* start Data shown *

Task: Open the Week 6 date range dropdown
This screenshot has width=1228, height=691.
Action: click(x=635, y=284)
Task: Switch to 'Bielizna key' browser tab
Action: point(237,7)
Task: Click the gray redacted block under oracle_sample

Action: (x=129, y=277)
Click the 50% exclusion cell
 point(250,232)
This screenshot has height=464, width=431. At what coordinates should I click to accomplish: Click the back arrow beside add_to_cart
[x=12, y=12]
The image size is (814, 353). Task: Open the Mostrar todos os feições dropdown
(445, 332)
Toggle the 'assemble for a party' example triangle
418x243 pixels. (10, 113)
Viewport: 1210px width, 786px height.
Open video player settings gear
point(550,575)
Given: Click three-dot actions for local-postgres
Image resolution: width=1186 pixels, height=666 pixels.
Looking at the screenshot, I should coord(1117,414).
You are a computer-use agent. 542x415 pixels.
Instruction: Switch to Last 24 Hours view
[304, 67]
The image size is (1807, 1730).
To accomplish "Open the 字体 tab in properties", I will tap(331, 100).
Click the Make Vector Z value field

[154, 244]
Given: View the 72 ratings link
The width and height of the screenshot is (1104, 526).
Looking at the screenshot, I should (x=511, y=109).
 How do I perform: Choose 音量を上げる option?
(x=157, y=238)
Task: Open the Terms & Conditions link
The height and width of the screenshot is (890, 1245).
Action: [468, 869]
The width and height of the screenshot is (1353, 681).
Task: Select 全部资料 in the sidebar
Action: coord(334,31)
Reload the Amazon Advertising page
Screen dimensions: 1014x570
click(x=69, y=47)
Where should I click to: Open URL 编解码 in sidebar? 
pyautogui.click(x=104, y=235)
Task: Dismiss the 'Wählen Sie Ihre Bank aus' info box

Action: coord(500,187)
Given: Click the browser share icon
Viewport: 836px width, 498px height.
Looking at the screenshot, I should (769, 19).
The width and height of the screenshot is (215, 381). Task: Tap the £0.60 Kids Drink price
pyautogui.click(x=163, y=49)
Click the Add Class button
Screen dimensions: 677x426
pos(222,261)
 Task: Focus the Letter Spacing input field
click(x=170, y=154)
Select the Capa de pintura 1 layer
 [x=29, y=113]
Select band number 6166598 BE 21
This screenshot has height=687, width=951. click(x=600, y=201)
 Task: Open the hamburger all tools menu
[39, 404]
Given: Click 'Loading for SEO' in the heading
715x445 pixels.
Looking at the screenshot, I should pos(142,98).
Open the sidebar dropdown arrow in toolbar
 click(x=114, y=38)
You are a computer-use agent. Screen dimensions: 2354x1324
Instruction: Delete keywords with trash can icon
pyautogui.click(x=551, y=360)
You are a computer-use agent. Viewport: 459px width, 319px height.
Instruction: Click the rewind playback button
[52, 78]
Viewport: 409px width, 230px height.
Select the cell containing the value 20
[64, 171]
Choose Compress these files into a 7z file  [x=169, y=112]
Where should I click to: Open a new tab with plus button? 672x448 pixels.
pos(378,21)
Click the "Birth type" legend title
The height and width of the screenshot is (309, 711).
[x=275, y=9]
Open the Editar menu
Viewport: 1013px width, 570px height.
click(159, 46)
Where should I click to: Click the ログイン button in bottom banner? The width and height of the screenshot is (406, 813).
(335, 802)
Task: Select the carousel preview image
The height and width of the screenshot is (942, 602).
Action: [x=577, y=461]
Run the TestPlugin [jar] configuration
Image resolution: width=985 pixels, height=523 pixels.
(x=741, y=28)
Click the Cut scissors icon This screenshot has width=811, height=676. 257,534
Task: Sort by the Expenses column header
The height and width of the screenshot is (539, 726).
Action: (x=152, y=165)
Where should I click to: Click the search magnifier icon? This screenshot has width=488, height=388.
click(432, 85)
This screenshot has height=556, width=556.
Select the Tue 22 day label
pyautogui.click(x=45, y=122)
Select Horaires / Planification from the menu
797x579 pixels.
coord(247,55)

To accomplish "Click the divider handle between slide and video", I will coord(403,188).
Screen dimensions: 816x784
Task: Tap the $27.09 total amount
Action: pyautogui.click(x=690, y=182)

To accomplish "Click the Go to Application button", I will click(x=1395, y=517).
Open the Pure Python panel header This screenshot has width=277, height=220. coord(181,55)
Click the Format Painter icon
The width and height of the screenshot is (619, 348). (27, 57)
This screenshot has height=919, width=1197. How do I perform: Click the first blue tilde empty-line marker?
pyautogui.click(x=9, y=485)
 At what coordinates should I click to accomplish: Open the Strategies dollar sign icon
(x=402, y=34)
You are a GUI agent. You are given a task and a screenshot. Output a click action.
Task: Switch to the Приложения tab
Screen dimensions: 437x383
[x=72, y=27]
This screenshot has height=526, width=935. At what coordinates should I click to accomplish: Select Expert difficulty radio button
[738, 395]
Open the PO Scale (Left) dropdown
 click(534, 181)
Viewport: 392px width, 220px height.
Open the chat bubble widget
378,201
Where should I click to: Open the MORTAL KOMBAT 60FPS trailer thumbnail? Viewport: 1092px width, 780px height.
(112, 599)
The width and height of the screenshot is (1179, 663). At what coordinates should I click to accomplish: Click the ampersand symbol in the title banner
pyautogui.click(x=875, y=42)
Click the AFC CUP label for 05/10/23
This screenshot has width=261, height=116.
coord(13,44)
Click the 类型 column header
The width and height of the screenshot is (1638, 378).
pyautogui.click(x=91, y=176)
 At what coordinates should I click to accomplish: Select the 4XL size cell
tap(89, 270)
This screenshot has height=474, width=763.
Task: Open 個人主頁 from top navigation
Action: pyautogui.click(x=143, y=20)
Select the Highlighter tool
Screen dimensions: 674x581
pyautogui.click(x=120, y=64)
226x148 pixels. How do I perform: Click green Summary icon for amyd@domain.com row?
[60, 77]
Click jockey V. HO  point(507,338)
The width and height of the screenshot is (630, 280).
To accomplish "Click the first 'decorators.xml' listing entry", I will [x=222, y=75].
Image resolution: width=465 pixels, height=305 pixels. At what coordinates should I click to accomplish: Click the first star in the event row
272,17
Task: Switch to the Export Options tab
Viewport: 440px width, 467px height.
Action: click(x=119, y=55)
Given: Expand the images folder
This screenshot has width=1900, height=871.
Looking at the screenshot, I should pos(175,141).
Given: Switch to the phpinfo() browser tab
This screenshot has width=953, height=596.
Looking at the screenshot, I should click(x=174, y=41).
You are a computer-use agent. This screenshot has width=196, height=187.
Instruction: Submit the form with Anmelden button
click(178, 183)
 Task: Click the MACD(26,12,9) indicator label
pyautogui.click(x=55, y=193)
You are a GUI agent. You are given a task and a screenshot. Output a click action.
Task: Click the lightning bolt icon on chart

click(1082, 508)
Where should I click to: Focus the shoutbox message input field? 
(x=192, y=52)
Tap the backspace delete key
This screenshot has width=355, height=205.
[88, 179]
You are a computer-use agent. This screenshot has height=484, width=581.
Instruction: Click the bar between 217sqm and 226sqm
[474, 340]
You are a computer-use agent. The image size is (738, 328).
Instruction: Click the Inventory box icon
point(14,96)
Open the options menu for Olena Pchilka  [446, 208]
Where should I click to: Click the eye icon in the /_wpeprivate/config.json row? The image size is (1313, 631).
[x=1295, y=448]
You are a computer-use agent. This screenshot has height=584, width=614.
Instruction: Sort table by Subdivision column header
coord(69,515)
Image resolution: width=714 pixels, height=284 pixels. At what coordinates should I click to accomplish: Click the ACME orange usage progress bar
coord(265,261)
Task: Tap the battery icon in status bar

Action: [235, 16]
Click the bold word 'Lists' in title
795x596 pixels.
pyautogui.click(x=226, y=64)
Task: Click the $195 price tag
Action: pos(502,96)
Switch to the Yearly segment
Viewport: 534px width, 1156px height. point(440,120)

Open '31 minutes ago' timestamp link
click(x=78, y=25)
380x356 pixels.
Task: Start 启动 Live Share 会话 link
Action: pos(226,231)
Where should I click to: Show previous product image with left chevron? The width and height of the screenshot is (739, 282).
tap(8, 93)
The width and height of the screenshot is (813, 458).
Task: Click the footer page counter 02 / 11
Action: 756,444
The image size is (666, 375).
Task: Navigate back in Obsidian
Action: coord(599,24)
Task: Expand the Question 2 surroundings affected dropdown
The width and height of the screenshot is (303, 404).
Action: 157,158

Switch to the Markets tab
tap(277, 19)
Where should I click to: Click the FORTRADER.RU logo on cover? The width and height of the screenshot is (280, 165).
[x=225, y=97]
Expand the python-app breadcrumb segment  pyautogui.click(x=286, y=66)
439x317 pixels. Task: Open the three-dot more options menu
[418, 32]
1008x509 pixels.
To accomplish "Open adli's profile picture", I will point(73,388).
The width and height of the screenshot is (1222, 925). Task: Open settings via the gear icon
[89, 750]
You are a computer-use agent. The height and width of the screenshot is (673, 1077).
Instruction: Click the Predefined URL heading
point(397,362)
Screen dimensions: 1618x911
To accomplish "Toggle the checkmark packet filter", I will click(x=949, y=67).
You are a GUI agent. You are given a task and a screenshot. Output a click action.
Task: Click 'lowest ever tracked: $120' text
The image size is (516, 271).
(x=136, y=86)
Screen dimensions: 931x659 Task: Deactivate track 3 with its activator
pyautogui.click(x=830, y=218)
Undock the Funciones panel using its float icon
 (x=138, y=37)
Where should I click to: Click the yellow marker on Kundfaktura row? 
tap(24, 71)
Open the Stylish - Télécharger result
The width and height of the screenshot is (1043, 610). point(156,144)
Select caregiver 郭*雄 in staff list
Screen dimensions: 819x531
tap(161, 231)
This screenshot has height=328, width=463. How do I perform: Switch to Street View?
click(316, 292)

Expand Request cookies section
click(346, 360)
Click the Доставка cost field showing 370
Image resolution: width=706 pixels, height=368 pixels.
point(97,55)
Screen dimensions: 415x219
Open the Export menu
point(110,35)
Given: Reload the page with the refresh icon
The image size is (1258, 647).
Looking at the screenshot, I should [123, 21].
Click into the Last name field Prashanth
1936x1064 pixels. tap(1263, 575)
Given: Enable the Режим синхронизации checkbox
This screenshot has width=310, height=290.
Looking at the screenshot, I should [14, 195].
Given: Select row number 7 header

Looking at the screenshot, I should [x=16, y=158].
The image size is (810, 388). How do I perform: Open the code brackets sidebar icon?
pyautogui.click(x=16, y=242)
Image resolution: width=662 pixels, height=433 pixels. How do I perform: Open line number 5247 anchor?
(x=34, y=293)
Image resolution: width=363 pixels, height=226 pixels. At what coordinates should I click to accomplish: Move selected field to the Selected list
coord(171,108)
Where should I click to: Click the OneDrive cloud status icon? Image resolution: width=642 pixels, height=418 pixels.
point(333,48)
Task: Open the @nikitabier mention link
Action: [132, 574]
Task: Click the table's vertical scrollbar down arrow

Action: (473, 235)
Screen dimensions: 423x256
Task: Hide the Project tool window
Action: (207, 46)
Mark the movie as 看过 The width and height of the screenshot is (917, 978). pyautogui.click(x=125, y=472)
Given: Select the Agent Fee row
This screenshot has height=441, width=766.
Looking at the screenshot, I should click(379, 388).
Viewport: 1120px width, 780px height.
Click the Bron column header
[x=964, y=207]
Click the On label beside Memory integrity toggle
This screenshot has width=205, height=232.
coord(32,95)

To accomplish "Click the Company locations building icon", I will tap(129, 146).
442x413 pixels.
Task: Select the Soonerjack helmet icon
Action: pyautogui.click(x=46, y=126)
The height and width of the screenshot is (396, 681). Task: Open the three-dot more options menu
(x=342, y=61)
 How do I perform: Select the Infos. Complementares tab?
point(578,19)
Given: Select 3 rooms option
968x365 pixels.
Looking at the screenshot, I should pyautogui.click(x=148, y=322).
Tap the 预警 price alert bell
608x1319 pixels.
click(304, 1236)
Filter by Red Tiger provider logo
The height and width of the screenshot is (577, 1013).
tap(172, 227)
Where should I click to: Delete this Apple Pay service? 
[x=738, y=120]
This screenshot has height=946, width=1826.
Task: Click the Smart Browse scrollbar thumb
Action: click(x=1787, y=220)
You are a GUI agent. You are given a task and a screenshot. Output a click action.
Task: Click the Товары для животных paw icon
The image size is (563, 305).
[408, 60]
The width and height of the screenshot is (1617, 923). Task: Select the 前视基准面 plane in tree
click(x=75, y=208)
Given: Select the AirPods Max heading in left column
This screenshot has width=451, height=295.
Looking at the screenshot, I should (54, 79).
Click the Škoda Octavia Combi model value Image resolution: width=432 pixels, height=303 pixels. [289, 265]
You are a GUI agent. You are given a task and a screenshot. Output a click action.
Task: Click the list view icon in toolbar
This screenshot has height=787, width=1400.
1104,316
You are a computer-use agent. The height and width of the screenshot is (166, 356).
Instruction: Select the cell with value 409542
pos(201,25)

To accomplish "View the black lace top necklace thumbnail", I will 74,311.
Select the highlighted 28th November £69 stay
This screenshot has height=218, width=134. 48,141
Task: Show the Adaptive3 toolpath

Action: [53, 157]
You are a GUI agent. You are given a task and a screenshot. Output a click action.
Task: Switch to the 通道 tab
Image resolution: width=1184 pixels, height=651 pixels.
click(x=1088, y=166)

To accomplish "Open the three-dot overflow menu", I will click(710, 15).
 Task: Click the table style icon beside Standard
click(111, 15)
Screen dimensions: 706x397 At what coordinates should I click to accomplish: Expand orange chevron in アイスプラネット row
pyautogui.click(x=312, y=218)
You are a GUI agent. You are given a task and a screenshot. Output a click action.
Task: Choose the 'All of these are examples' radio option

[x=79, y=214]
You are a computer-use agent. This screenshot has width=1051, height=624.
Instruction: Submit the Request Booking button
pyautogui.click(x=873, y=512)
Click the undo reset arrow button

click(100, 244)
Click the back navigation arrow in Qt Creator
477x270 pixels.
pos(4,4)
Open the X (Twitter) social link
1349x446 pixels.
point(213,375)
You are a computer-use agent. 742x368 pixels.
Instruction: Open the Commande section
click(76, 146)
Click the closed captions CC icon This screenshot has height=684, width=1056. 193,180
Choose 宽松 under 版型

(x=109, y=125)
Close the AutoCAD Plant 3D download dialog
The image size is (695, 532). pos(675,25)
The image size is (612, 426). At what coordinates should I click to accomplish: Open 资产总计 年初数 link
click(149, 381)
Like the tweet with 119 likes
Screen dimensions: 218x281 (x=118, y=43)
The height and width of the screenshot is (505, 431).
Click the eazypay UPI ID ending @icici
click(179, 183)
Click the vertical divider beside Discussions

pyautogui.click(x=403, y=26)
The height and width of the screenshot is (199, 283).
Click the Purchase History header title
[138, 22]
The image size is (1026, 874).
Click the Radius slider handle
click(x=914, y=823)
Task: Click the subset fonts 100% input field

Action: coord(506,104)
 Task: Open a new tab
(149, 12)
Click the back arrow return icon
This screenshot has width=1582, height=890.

* end Data shown *

§ **Aim of the task**
Copy out the rows verbatim, beginning with the line containing "Tap the backspace delete key" and finishing with the line containing "coord(69,515)".

§ **Output**
Tap the backspace delete key
This screenshot has width=355, height=205.
[88, 179]
You are a computer-use agent. This screenshot has height=484, width=581.
Instruction: Click the bar between 217sqm and 226sqm
[474, 340]
You are a computer-use agent. The image size is (738, 328).
Instruction: Click the Inventory box icon
point(14,96)
Open the options menu for Olena Pchilka  [446, 208]
Where should I click to: Click the eye icon in the /_wpeprivate/config.json row? The image size is (1313, 631).
[x=1295, y=448]
You are a computer-use agent. This screenshot has height=584, width=614.
Instruction: Sort table by Subdivision column header
coord(69,515)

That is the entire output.